Plain-clothes officers discovered her remains while patrolling a wooded area of the park, which is allegedly frequented by sex trade workers, with a police dog on Oct. 8.

Maas' identity was confirmed by fingerprint examination in Kamloops earlier this week. Her family has been notified.

Her family reported her missing last month after she lost contact for almost two weeks. She was last seen near Juniper Street and 19th Avenue on Sept. 10.

Mounties described the 35-year-old's lifestyle as "high risk." Police have not said how Maas died, but believe she was murdered.

A team of between 30 and 40 investigators are on the case, Cpl. Dan Moskaluk said in a release.

"Cynthis Maas is a victim. Our duty and responsibility is to bring justice, whomever is responsible for her death," he said.

"We do want the general public to remain vigilant, in particular our more vulnerable citizens."

Anyone with information on Maas' death is asked to contact the Prince George RCMP at 250-561-3300 or Crime Stoppers at 1-800-222-8477.

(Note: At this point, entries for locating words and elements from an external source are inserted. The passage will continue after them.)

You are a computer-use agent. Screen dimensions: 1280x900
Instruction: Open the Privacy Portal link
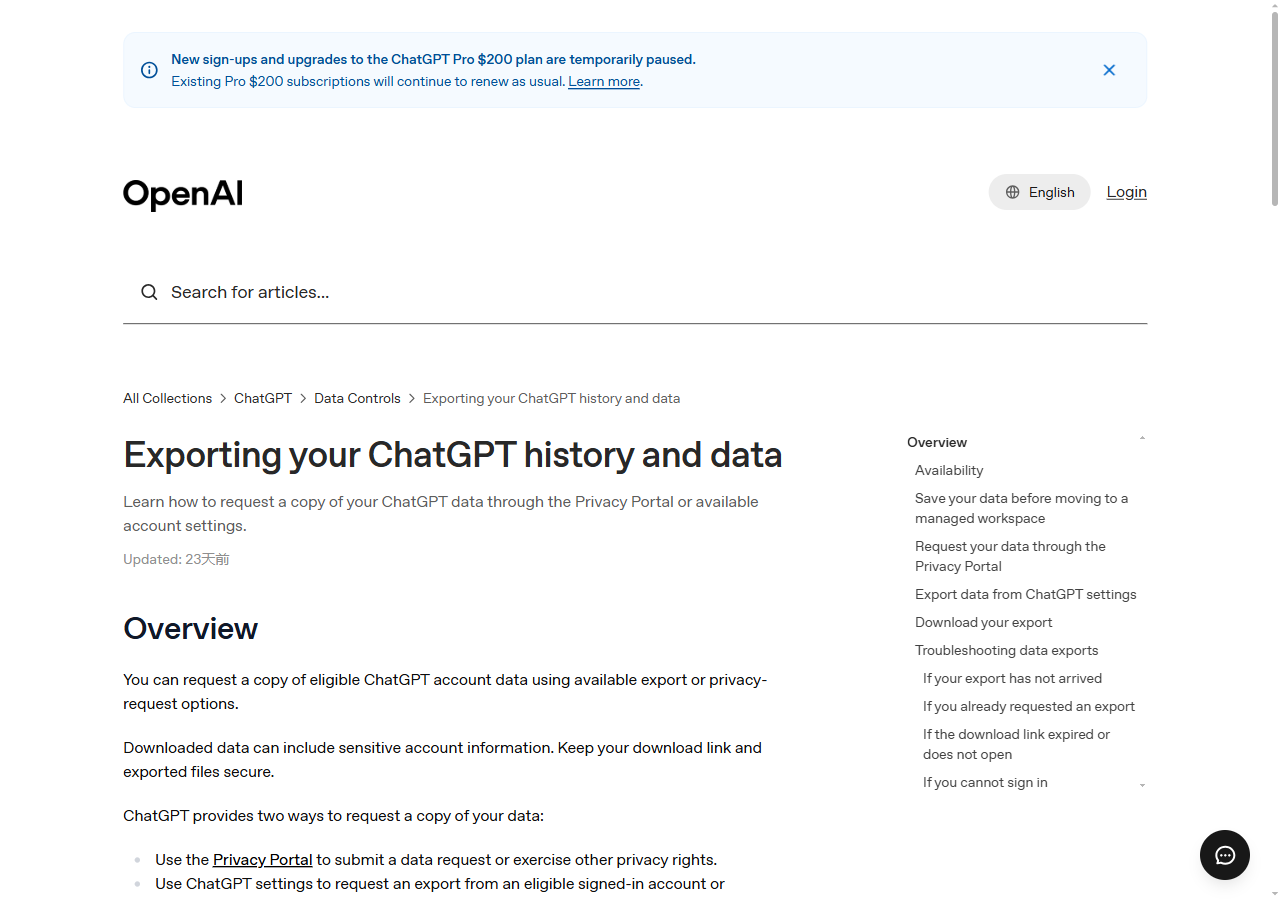click(263, 860)
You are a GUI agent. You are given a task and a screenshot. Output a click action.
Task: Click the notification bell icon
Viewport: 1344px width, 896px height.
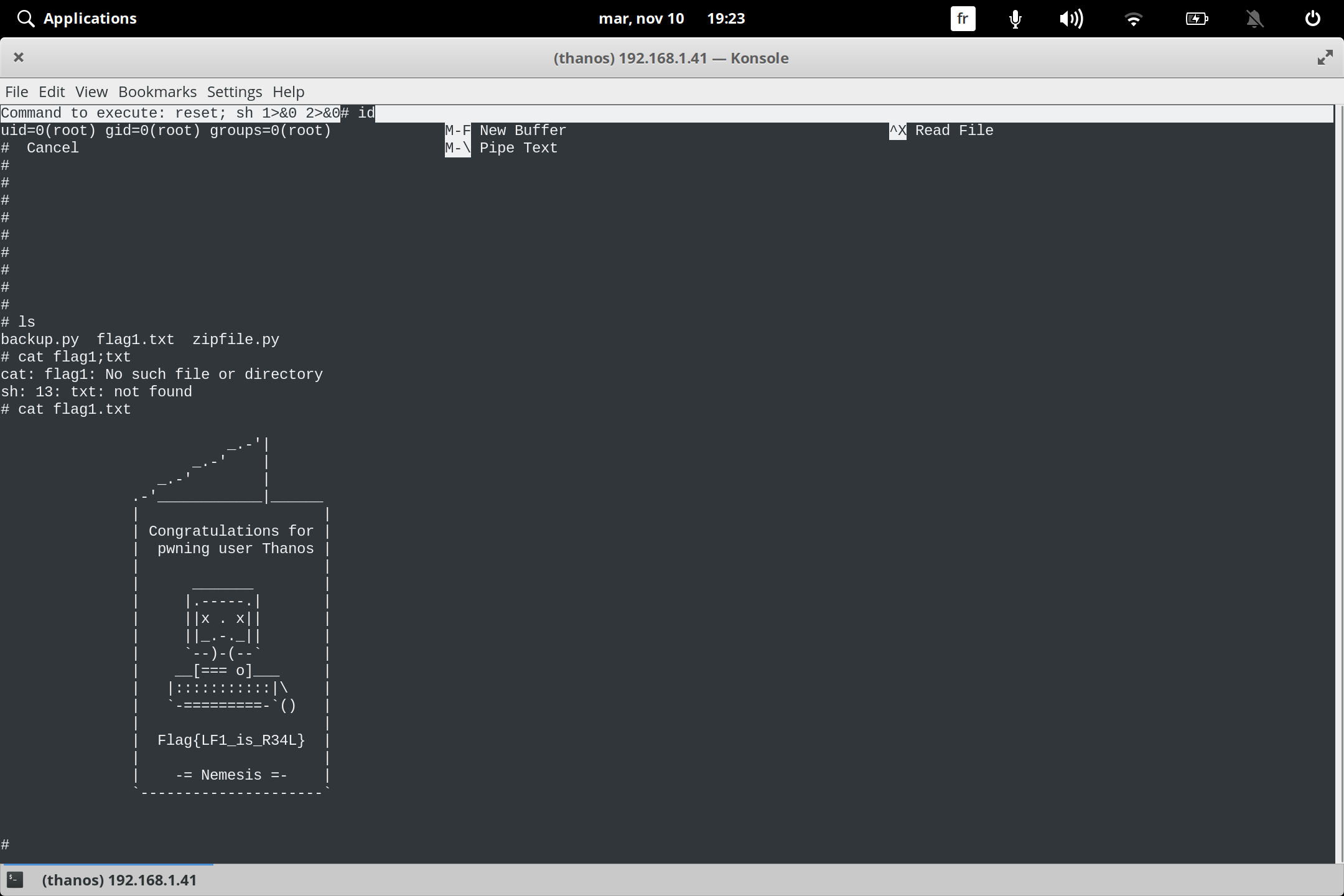pyautogui.click(x=1255, y=18)
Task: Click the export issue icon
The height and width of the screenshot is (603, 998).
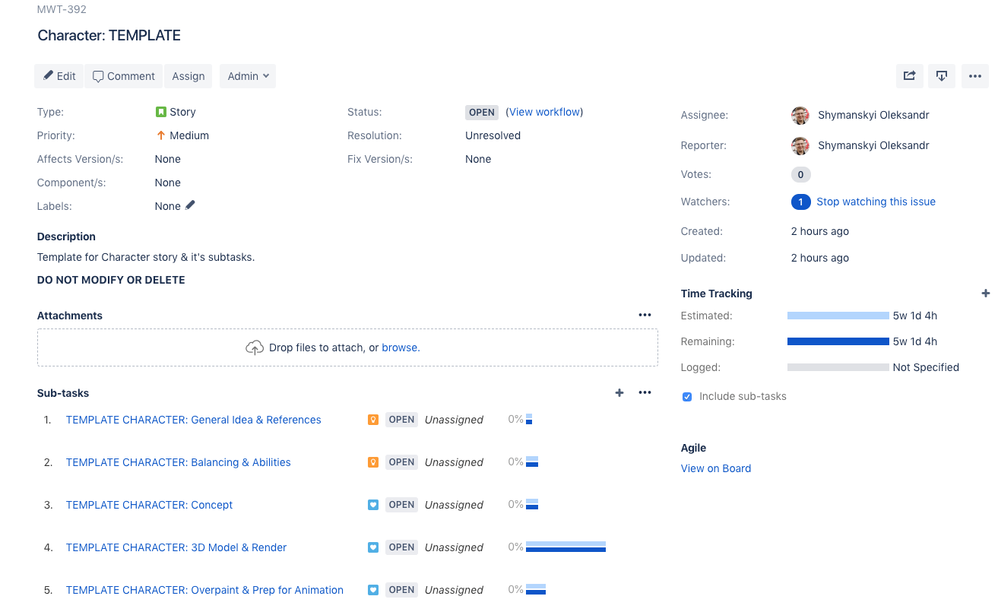Action: 941,76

Another local woman, 23-year-old Natasha Lynn Montgomery, disappeared in late August and has not been seen since.

The Highway of Tears

Police say it's too early to say whether Maas' murder is linked to any other investigations along the so-called Highway of Tears, but there are some who fear another serial killer akin to the notorious Robert Pickton is at work in B.C.

At least 18 women have vanished on the stretch of Highway 16 between Prince George and Prince Rupert in the past 40 years, including Gladys Radek's neice, Tamara Chipman, who disappeared five years ago.

"Every time they say there was a girl found on the highway it opens all those wounds again," Radek said.

Attorney General Mike de Jong hosted a justice ministers' conference in Vancouver this week, which produced nearly 50 recommendations on how to protect women living high-risk lifestyles.

"How do we effectively organize ourselves to ensure we are sharing information with a degree of integration that is necessary to identify a serial killer is actually operating in an area?" he said.

The ministers said the problem goes well beyond Pickton, and is, in fact, a Canada-wide epidemic.

But despite the renewed attention, Radek isn't ready to be optimistic just yet.

Radek says she had hoped for real change back in 2006 during the Highway of Tears Symposium, but was left disappointed.

The symposium led to more than 30 recommendations from the community to prevent more disappearances in the area, including:

  • More resources for the RCMP to increase highway patrols
  • A shuttle bus service between cities and towns
  • 22 safe houses along the route from Prince George to Prince Rupert
  • A network of emergency phone booths
  • More warning billboards, posters and signs
  • A risk awareness program in schools

Years later, Radek says she has been underwhelmed with the results. "I haven't seen any radical changes," she said. "There's been a lot of money to investigate these cases and here we are, five years later and there's no answers still."

Radek calls the pending B.C. inquiry into the missing women in Vancouver's Downtown Eastside a "baby step," and says a national inquiry is what's really needed to save lives.